Friday 15 December 2017

Poolbeg incinerator takes first delivery of waste and will be 'fully operational' by September

CONTROVERSY: Residents had previously voted against Dublin’s Poolbeg incinerator being built. Photo: Mark Condren
CONTROVERSY: Residents had previously voted against Dublin’s Poolbeg incinerator being built. Photo: Mark Condren
Amy Molloy

Amy Molloy

The Poolbeg incinerator will take its first delivery of waste today and is due to start burning rubbish at the weekend.

Covanta, the firm operating the incinerator, said the waste will be "black bag or residual waste which is not going for recycling or composting".

Currently Poolbeg has signed up contracts for 90 per cent of the plant’s capacity.

Managing director of Covanta's Irish division, John Daly confirmed that three quarters of the waste will come from the four local authority areas in Dublin.

They also have contracts with major commercial operations, such as Thorntons and Panda, who will be charged if they do not deliver the contracted amount.

Speaking on RTÉ's Morning Ireland, Mr Daly said: "In our first week we will take in only a fraction of capacity because we have two boilers and only one will be operating at the start. So we’re talking about 20 per cent of normal volume."

When asked about safety concerns over dioxin levels, Mr Daly said he doesn't anticipate "any problems" staying within the European norms.

"We have a very good track record in the United States on the dioxin situation. We have a 99.6% pass rate between the period 2010-2016 on all tests in the state.

"We don’t anticipate having any problem staying well within the European norms which we are obliged to do."

Mr Daly said that, at full capacity, 120 trucks a day will come to the plant, working out at nine trucks an hour over a 14-hour day.

"To put that in context, if you take the East Link toll bridge, that on a typical 12-hour day would have 9,500 trucks going each way so about 1pc of the total traffic coming across the East Link, that is what we would be taking in."

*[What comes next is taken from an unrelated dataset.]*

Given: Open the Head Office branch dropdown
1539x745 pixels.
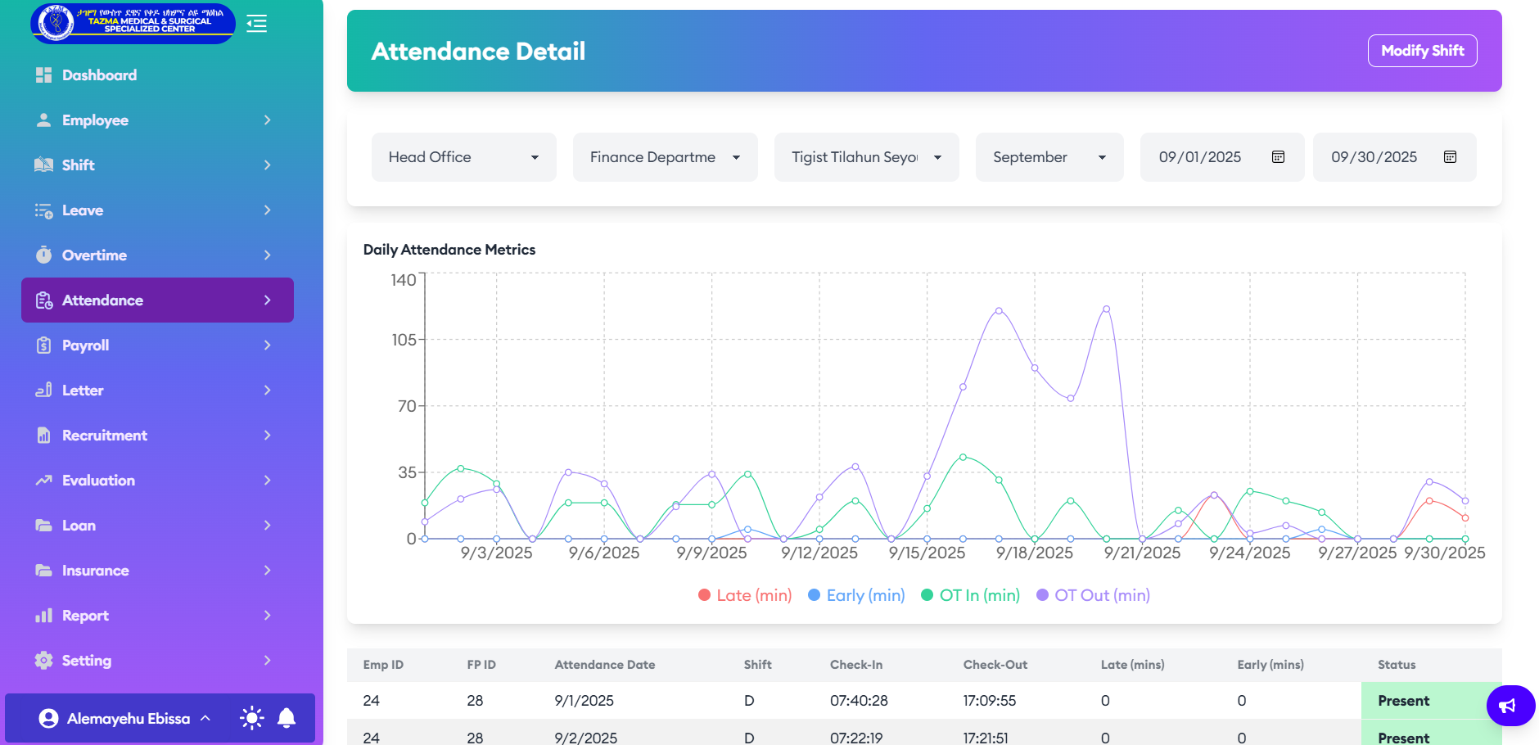Looking at the screenshot, I should (x=463, y=157).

He said they expect the plant to be fully operational by September and that it has been fitted with the latest fire detection and prevention technology, including heat monitors.

Controversy

Locals in the nearby areas of Ringsend and Sandymount have previously raised concerns about the plant due to potential problems with emissions and traffic.

Dublin city councillors voted against the project in 2014 but it was insisted that the facility was needed.

The Environmental Protection Agency said its inspectors had been visiting the site regularly in the last few months.

While Covanta Ireland has said data on emissions and furnace temperature will be displayed on the company’s website.